Is Godspeed Worth It? Honest Review

I've been using Godspeed for the past few months as my primary task manager, and it's genuinely the first one that feels built for people who hate friction. The speed isn't marketing hype - interactions really do feel instant in a way that's noticeably different from Things 3 or Todoist. When I'm in flow state and need to log something quickly, those extra 150-200 milliseconds other apps take actually matter.

The natural language date parsing is where I spend the most time. I run weekly reviews every Sunday, invoice clients on the 1st and 15th, and have daily standup notes. Setting those up took maybe 45 seconds total in Godspeed. In Things 3, I was clicking through calendar widgets and remembering which date format the recurring task dialog wanted. Small annoyance, but death by a thousand clicks adds up.

What I love most is how it doesn't try to be everything. No kanban boards I'll never use. No mind maps or time tracking I'd ignore. Just fast task capture with smart recurrence and solid keyboard shortcuts. For someone who lives on their keyboard anyway, this feels like the first task manager designed for my workflow rather than forcing me to adapt to its paradigm.

The shared lists work well for the few collaborative contexts I have - household tasks with my partner and a small side project. Real-time selection visibility is surprisingly useful when we're both adding tasks at the same time. Not revolutionary, but better than the delayed sync most apps do.


Godspeed Review: Final Thoughts

Godspeed does one thing exceptionally well: getting tasks out of your head and into a system without making you wait or reach for the mouse. The sub-50ms response time, natural language parsing, and 100% keyboard-driven interface create the fastest task capture experience available. For power users who've memorized keyboard shortcuts and hate clicking through interfaces, this is the best option on the market.

It's overpriced if you're a casual user logging 10 tasks a week. Things 3 looks prettier. Todoist has better cross-platform support. TickTick costs less and includes more features. But none of them match Godspeed's speed and keyboard-first design philosophy. Buy this if you're a keyboard warrior who values milliseconds and hates friction. Skip it if you prefer visual interfaces, need Windows/Android apps, or want project management features beyond simple task lists. For the specific thing it does, nothing's faster.

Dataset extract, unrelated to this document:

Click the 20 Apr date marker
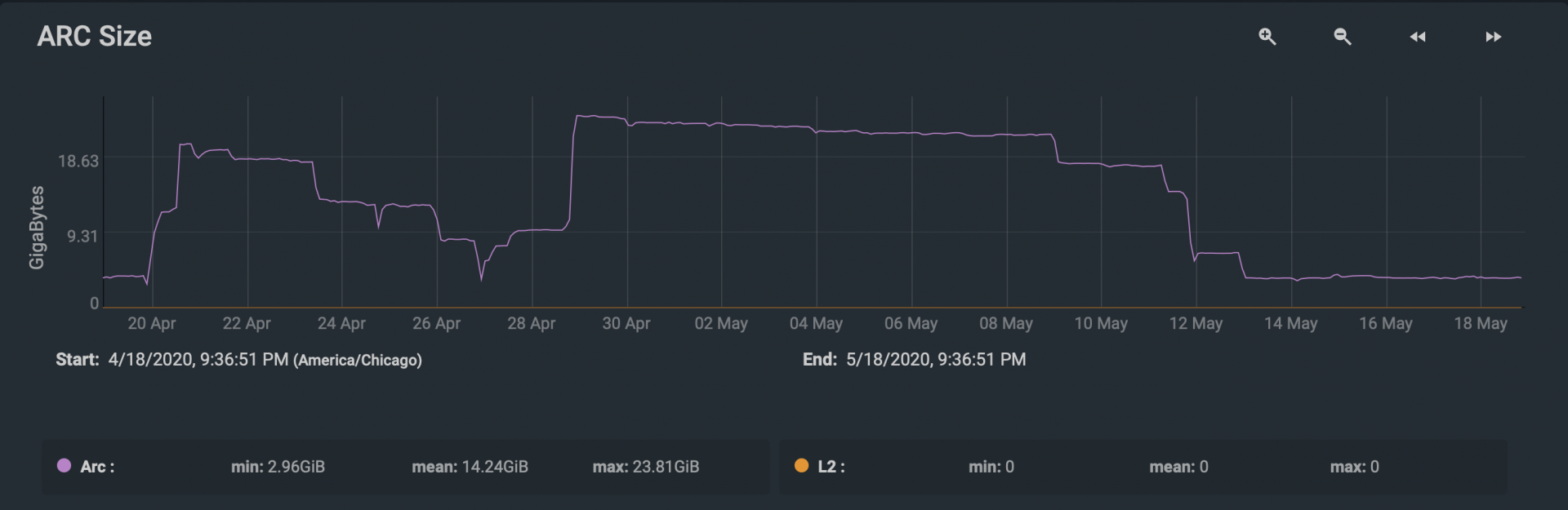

Try Godspeed and see if keyboard-first task management changes your workflow.


FAQ

Is Godspeed good?

Godspeed is excellent for keyboard-focused users who prioritize speed and hate interface friction. The sub-50ms response time and natural language parsing make it the fastest task manager available. It's not good for people who need extensive project management features, prefer clicking to keyboard shortcuts, or require Windows/Android native apps.

What is the difference between Godspeed and Things 3?

Godspeed focuses on speed (under 50ms interactions) and keyboard-first design with collaboration features, while Things 3 emphasizes visual polish and elegant design without collaboration. Things 3 costs $70 one-time for Mac + iOS but has no web access. Godspeed costs $48/year with full cross-platform sync and shared lists. Pick Things 3 for aesthetics, Godspeed for speed and collaboration.

Does Godspeed work offline?

Yes, Godspeed works fully offline across all platforms (Mac, iOS, and web). Changes sync automatically when you reconnect to the internet. You can also enable end-to-end encryption in settings if you want tasks to be unreadable on Godspeed's servers during sync.

How much does Godspeed cost?

Godspeed costs $48 per year (billed annually) or $6 per month (billed monthly). The yearly plan saves 20% compared to paying monthly. There is no free tier or limited free version - you pay for full access or don't use it. Both plans include all features with no feature restrictions.